La protesta dei pastori non è stata l’unica a scuotere la Sardegna alla vigilia delle elezioni regionali del 24 febbraio. Da tempo è in corso anche una battaglia popolare contro la riforma sanitaria, approvata sette mesi fa dalla giunta Pigliaru di centro-sinistra, giudicata inadeguata per il territorio e troppo compiacente con il privato. Sono casalinghe, fotografe, librai, medici e operai.
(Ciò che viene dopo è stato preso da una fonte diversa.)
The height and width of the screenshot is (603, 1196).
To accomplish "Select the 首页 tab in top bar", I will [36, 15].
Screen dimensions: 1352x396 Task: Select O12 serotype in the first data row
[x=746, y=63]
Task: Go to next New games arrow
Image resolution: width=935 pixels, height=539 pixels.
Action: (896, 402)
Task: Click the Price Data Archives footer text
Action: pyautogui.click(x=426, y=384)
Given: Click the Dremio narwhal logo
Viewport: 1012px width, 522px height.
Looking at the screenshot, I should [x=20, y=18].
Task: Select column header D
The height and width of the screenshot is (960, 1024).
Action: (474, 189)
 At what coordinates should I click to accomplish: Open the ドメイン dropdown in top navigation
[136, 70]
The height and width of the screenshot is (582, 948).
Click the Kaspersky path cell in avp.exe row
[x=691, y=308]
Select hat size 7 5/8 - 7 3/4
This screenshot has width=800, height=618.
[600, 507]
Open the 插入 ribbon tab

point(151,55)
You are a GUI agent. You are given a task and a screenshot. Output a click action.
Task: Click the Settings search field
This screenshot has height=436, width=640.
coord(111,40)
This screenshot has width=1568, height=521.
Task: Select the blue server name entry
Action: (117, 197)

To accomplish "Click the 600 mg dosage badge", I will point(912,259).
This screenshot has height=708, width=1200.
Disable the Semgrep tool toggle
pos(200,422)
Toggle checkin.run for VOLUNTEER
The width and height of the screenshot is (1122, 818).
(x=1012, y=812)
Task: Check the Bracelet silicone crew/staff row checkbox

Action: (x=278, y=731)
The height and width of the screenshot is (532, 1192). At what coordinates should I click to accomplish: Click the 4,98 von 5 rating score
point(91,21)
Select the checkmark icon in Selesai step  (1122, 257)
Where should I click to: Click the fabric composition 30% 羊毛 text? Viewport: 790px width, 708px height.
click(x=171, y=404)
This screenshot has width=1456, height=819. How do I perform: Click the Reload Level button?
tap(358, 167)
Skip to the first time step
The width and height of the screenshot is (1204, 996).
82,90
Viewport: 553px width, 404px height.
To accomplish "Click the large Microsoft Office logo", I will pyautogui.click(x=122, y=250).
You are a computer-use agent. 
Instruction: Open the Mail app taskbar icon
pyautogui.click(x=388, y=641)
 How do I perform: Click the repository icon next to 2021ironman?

Come tanti Don Chisciotte con la lancia in mano, combattono contro i mulini a vento delle “norme parametriche e volumetriche” che impongono, in nome della razionalizzazione, la chiusura dei piccoli ospedali periferici, ritenuti non sufficientemente “performanti”. A differenza dell’hidalgo spagnolo, questi moderni Don Chisciotte hanno i piedi ben piantati per terra: hanno studiato, proposto modifiche, organizzato picchetti e riunioni. Fino ad occupare pacificamente gli ospedali, da La Maddalena a Isili, nel cagliaritano, per scongiurarne la chiusura definitiva. Una lotta che si è fatta più intensa nelle ultime settimane, alla vigilia delle regionali, di cui la sanità è diventata inevitabilmente uno dei temi principali.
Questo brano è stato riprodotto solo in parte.